--- Passage to read ---

****

No visit to Alameda, California, would be complete without a stop at Books, Inc. We were in town for a few days to visit our daughter Claire, and just as on my first visit last spring to this charming Bay Area community, I quickly made a beeline on Friday morning for the West’s oldest independent bookseller.
While there, I picked up a short novel with a New York Times Book Review blurb on the cover about the hypnotic effect of the writer in this work that was “easy to devour in one sitting.” Some three hours later, I turned the last page, wishing there was more.
Lemon (2021) is the first novel translated into English by the Korean writer Kwon Yeo-sun. A crime novel in structure, it is much more in fact. The story revolves around the murder years earlier of a beautiful 18-year-old woman and how the case turns cold when the two prime suspects cannot be convicted. Yet the murdered woman’s sister begins her own journey to find the truth, a journey that intersects with the lives and fears of two other women also haunted by the incident. As many reviewers have noted, Yeo-sun’s writing is taut, pulling the reader along page-after-page to follow the unfolding, complicated, and contradictory paths each of the women take.

****

Do these statements agree with the passage about the novel Lemon? For each, answer yes or no and quote the deciding words.
1. Lemon is the first of Kwon Yeo-sun's novels translated into English.
2. The two prime suspects in the murder were convicted.
3. The reader finished the book in about one hour.
The listing comes from a separate source.

--- Dataset excerpt ---

****

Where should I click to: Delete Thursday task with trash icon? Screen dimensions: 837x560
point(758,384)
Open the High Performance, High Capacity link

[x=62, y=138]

****

--- Result ---
1. Yes: "Lemon (2021) is the first novel translated into English by the Korean writer Kwon Yeo-sun."
2. No: "the case turns cold when the two prime suspects cannot be convicted."
3. No: "Some three hours later, I turned the last page, wishing there was more."